#### [TEXT]
-- START --

It is a reminder that great moviemaking can happen in more commercial filmmaking when the studios allow talent to make their films, do not shove digital effects everywhere, all before the artificial caste system developed between “art” and “commercial” filmmaking in the 1980s.  This is also one of the most well-cast films of all time, with extraordinary chemistry and acting found in few.  The film manages to combine key elements of 2001 (among other Kubrick films), Douglas Trumbull’s Silent Running, Tobe Hopper’s first (and the only) Texas Chainsaw Massacre (both 1973), Agatha Christie’s “…and then there were none”, and the other great Science Fiction films that resulted in the wake of 2001, with Scott’s new vision of the future and a remarkable melding of the work of writers O’Bannon, Ronald Shusett and (uncredited on the writing) producers David Giler and Walter Hill.

-- END --

#### [DATA EXTRACT]
-- START --

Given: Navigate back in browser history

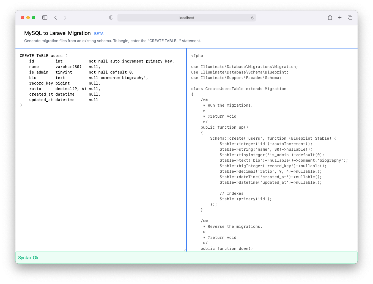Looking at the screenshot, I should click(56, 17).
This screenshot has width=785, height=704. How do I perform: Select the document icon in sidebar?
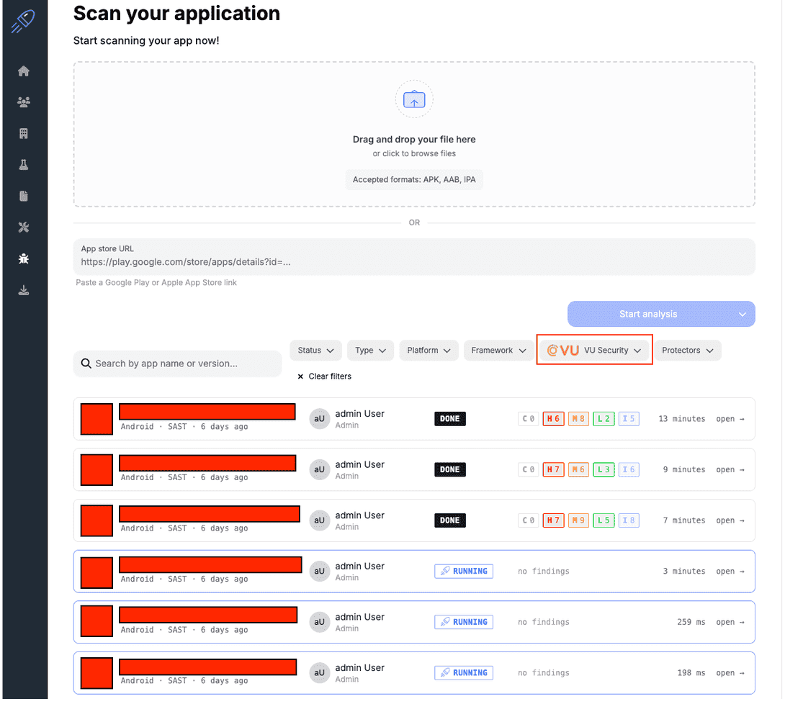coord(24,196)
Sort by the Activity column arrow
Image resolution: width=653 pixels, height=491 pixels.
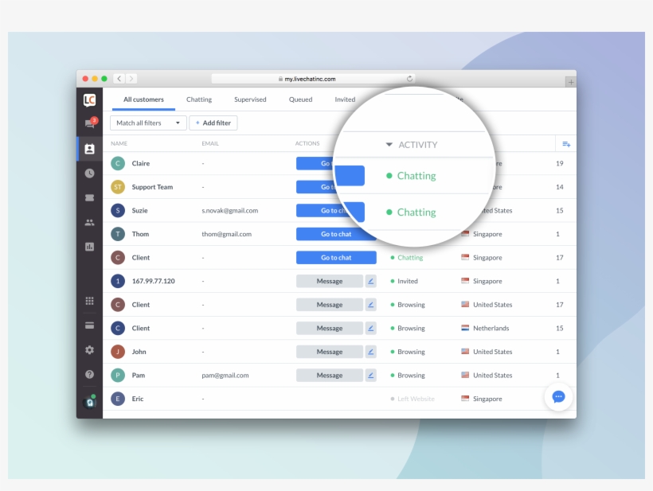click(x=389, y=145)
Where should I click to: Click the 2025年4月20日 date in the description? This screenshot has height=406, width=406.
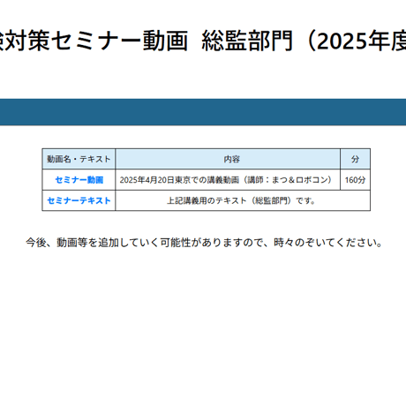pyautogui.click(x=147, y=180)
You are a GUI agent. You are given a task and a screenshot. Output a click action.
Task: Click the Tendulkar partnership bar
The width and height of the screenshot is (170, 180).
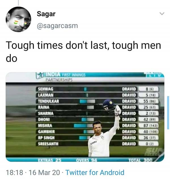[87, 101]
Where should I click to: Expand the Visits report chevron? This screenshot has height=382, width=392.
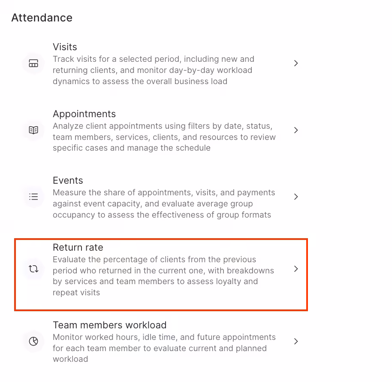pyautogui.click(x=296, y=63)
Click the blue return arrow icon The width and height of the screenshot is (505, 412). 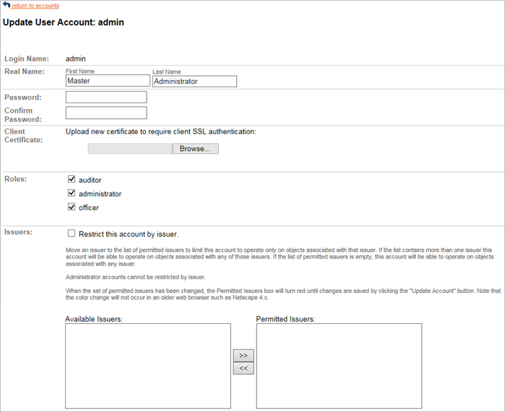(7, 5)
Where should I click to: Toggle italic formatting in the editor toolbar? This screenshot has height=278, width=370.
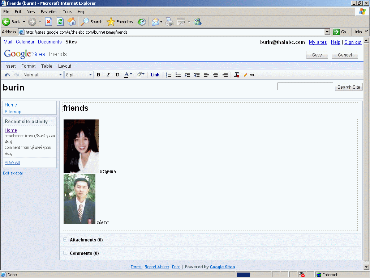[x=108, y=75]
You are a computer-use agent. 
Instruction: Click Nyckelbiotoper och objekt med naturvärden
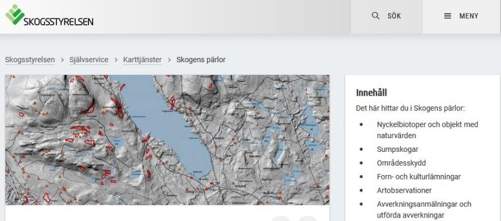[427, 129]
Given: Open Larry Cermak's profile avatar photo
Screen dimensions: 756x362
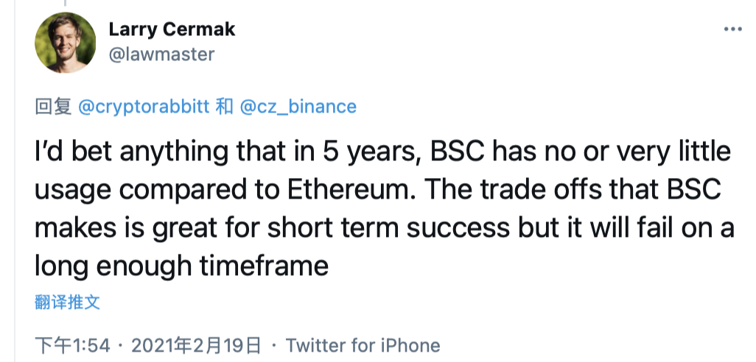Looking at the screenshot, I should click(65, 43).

-- END --
-- START --

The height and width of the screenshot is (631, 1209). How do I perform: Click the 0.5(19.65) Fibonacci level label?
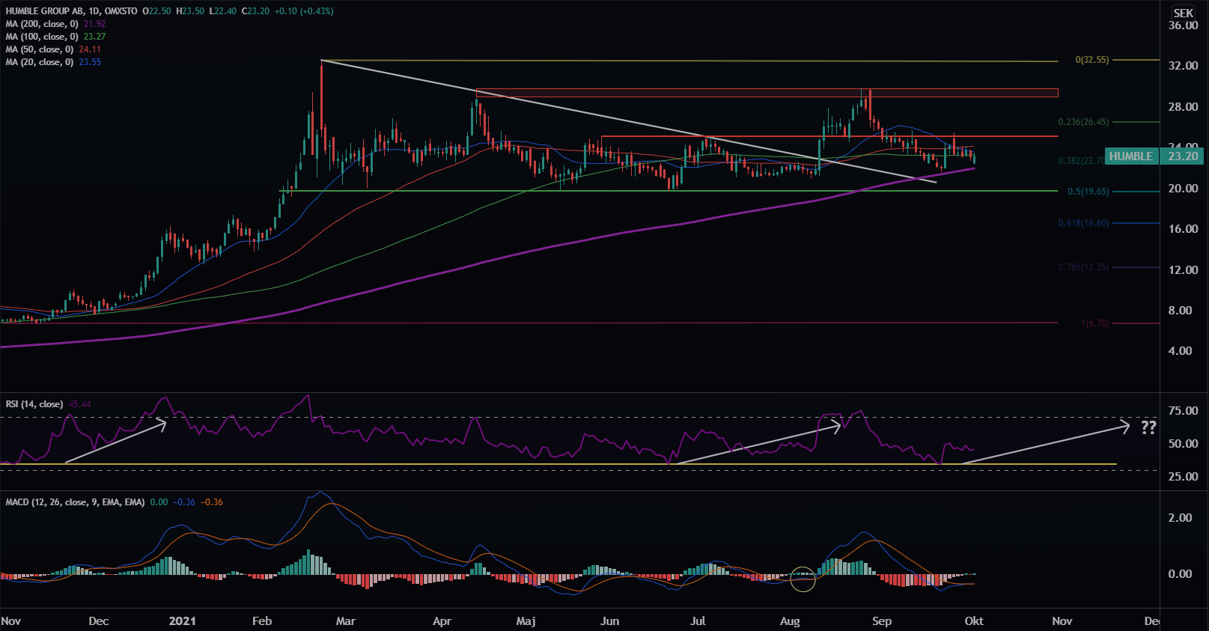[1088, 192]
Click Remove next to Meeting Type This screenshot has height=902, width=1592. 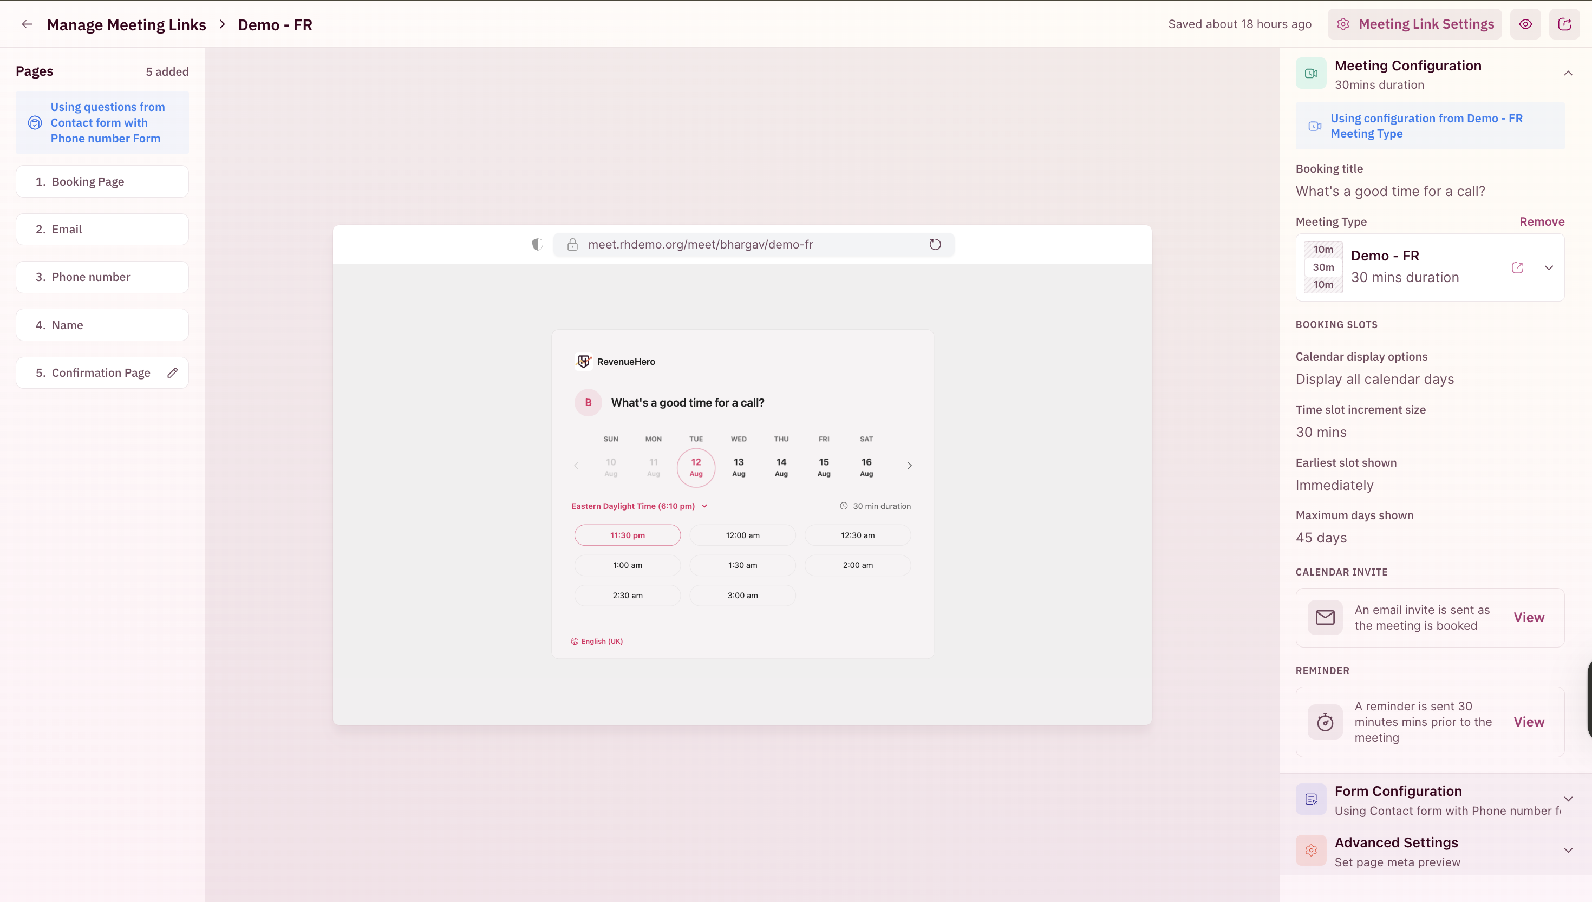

-- END --
-- START --

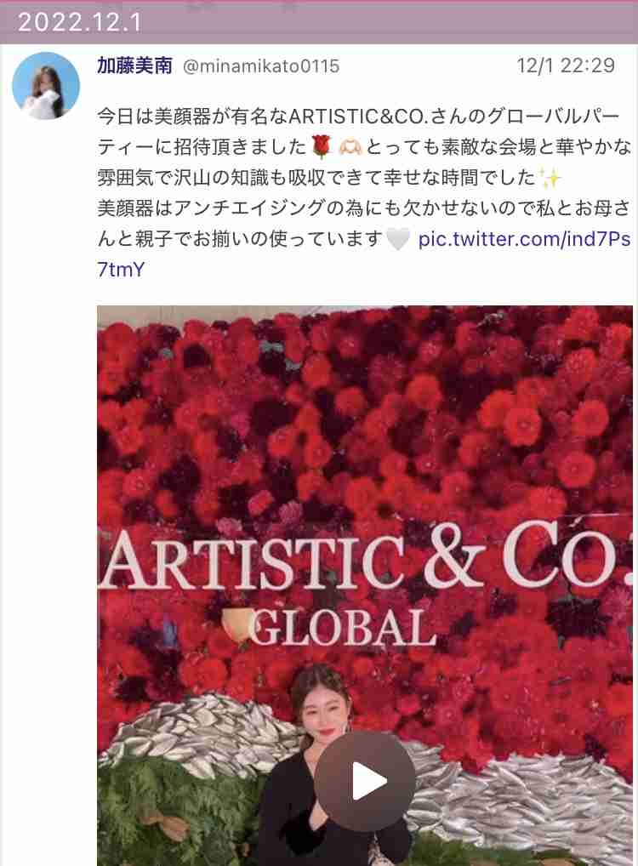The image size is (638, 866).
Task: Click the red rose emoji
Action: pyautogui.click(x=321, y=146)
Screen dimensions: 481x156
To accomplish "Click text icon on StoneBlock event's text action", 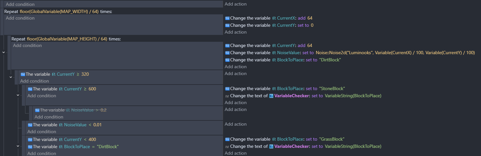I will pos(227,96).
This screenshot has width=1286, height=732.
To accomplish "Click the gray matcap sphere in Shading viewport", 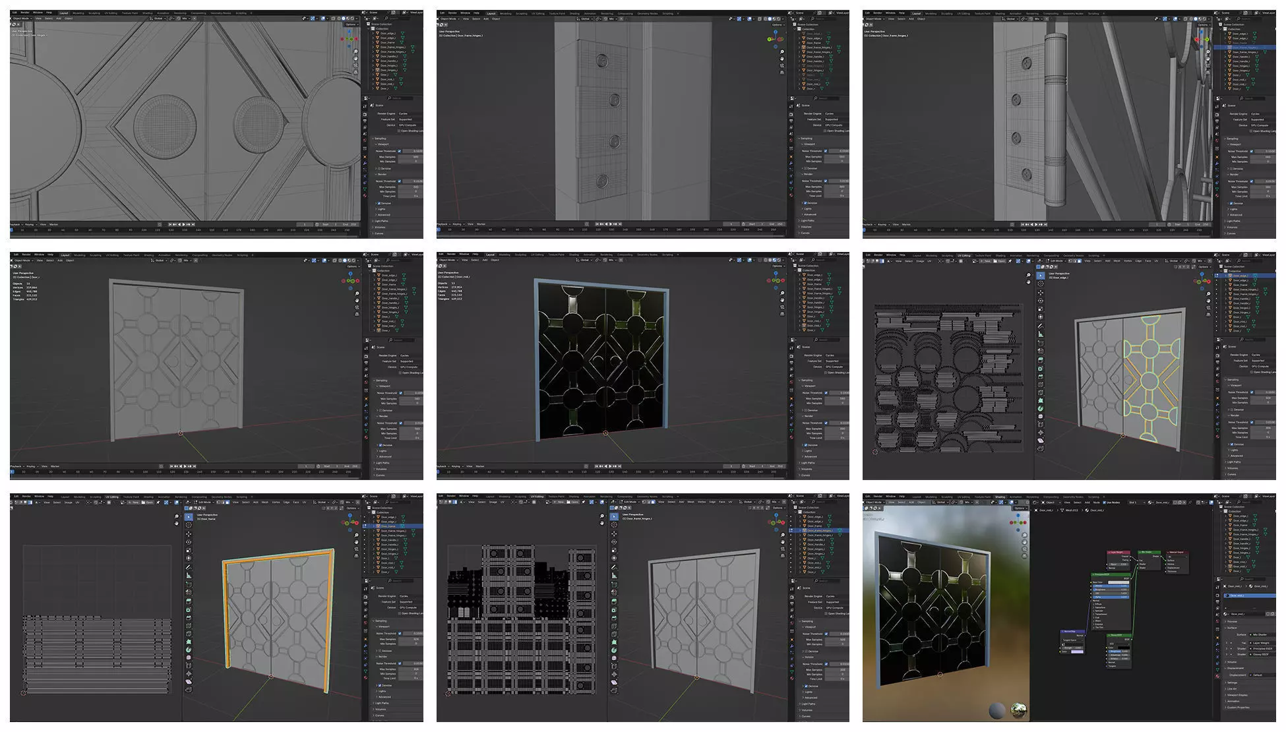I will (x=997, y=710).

-- END --

#### [SET EXERCISE 1]
In the film review, do these statements agree with the text? (a) The artificial caste system between "art" and "commercial" filmmaking developed in the 1980s. (b) David Giler and Walter Hill received writing credit on the film. (c) The film is called one of the most well-cast films of all time. For each, answer yes or no and quote the deciding words.
#### [SET EXERCISE 2]
List every work that the film review names by title as one whose key elements the film combines.
#### [SET EXERCISE 3]
Continue the film review from its last sentence, keeping the same voice.

#### [TASK ANSWER 1]
(a) Yes: "the artificial caste system developed between “art” and “commercial” filmmaking in the 1980s"
(b) No: "(uncredited on the writing) producers David Giler and Walter Hill"
(c) Yes: "This is also one of the most well-cast films of all time"

#### [TASK ANSWER 2]
- 2001
- Silent Running
- Texas Chainsaw Massacre
- "…and then there were none"

#### [TASK ANSWER 3]
There are also those who automatically like to jump at you and say that they like Cameron’s sequel Aliens better, but that was not the case back in the mid-1980s, when so many viewers had the privilege of seeing and living through the original theatrical release frenzy of Scott’s original.  I happen to love both films and think they are the closest things to cinematic miracles than can happen in Hollywood moviemaking.  However, Scott’s Alien tends to have more depth, realism, Horror, sexuality, and existentialist dread that Cameron replaced with his awesome take of action and battle scenes that were groundbreaking, but easier to imitate.  Through the years, Cameron’s style has been ripped-off most unsuccessfully in endlessly bad action films, and Titanic proved he was more than just a genre filmmaker if Aliens did not.  Scott’s film is also in widescreen Panavision, which is used to stunning effect, while Cameron’s film is the only one in flat 1.85 X 1, though that one actually looks bigger than Alien Resurrection on many levels.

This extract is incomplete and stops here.